On Fri, 14 Apr 2006, Domen Puncer wrote:
> On 13/04/06 15:11 +0200, Freddy Spierenburg wrote:
>
> > But that's not the only trouble. I also do not receive any
> > bytes received by the UART. All the received bytes stay
> > in the input buffer of the UART only to be send up to userland
> > as soon as the UART is asked to send a byte on the line itself.
> > Then in one take all the bytes are received by the application
> > listening.
>
> I may be way off, but maybe it's just flow control that needs
> to be turned off.
If this is uart 0, it's probably a problem with that uart having irq
number 0. Which in the 8250 driver is interpreted as no interrupt.
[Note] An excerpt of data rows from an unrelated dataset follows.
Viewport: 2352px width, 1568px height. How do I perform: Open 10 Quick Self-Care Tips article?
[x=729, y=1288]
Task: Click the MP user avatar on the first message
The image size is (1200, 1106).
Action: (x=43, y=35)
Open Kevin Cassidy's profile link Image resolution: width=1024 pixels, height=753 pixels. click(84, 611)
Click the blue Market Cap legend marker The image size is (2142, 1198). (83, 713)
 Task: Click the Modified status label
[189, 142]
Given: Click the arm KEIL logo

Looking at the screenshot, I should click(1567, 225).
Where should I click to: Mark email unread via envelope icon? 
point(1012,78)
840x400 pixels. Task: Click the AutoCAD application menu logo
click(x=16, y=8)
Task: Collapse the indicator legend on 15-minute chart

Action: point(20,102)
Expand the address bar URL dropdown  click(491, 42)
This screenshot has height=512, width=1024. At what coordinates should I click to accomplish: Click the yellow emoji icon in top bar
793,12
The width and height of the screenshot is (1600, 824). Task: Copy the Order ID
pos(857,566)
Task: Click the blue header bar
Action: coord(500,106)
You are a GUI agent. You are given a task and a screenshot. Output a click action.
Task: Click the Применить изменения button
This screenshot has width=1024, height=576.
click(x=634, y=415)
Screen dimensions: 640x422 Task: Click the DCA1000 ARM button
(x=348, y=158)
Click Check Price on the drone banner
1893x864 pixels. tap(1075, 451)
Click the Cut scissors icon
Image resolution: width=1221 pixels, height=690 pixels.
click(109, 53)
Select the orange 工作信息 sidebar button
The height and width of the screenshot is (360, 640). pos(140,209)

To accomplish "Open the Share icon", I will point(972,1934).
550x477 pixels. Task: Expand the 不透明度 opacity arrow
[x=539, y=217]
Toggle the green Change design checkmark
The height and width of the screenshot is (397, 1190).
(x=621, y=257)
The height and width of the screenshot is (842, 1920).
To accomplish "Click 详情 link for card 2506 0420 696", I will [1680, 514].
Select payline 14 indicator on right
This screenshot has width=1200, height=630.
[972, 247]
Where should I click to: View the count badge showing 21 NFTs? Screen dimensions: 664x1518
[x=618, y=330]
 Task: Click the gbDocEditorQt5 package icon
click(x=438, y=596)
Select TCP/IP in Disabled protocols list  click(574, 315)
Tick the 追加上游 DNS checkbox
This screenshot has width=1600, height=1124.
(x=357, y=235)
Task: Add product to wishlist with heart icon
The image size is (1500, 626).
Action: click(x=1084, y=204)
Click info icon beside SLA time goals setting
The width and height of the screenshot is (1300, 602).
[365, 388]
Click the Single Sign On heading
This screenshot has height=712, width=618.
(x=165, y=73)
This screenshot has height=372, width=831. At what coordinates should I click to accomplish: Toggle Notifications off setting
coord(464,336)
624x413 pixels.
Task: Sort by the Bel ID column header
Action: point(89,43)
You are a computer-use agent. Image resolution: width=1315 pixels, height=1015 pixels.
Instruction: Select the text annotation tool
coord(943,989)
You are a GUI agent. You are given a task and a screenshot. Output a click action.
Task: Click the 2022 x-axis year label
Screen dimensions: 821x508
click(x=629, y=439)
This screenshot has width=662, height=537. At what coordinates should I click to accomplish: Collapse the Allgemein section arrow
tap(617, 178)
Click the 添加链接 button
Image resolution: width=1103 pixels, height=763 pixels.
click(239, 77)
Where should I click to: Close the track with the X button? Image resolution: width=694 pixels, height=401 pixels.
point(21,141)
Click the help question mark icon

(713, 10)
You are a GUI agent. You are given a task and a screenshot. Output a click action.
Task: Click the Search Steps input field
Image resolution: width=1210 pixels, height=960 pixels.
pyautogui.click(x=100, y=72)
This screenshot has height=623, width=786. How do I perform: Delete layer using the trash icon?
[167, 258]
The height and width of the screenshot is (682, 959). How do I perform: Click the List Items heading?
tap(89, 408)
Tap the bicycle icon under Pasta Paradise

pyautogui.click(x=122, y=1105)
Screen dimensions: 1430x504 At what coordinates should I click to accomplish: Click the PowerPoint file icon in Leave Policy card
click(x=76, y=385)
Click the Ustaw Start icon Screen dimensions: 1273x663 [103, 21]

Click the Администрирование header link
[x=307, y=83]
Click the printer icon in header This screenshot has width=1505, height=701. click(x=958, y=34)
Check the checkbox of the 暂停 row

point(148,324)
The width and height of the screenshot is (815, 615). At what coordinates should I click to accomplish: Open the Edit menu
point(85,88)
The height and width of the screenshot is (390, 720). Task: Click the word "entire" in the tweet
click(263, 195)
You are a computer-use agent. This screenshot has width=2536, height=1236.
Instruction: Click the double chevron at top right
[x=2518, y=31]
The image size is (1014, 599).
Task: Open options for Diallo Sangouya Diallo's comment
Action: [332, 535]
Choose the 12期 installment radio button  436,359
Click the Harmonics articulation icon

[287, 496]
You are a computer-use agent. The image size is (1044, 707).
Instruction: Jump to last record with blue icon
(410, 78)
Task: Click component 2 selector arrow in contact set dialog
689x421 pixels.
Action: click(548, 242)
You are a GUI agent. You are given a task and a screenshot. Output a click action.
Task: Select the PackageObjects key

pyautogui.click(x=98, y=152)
A quick (and dirty) patch:
--- linux/drivers/serial/8250.c_org 2006-03-31 16:07:57.682822888 +0200
+++ linux/drivers/serial/8250.c 2006-03-31 16:08:22.969978656 +0200
@@ -78,7 +78,7 @@ static unsigned int nr_uarts = CONFIG_SE
* machine types want others as well - they're free
* to redefine this in their header file.
*/
-#define is_real_interrupt(irq) ((irq) != 0)
+#define is_real_interrupt(irq) (1)
#ifdef CONFIG_SERIAL_8250_DETECT_IRQ
#define CONFIG_SERIAL_DETECT_IRQ 1
But this is not a desired solution according to this:
http://lkml.org/lkml/2006/3/29/91
Have somebody got a idea about how a mapping of interrupt numbers should
be done in order to avoid irq 0 for Alchemy?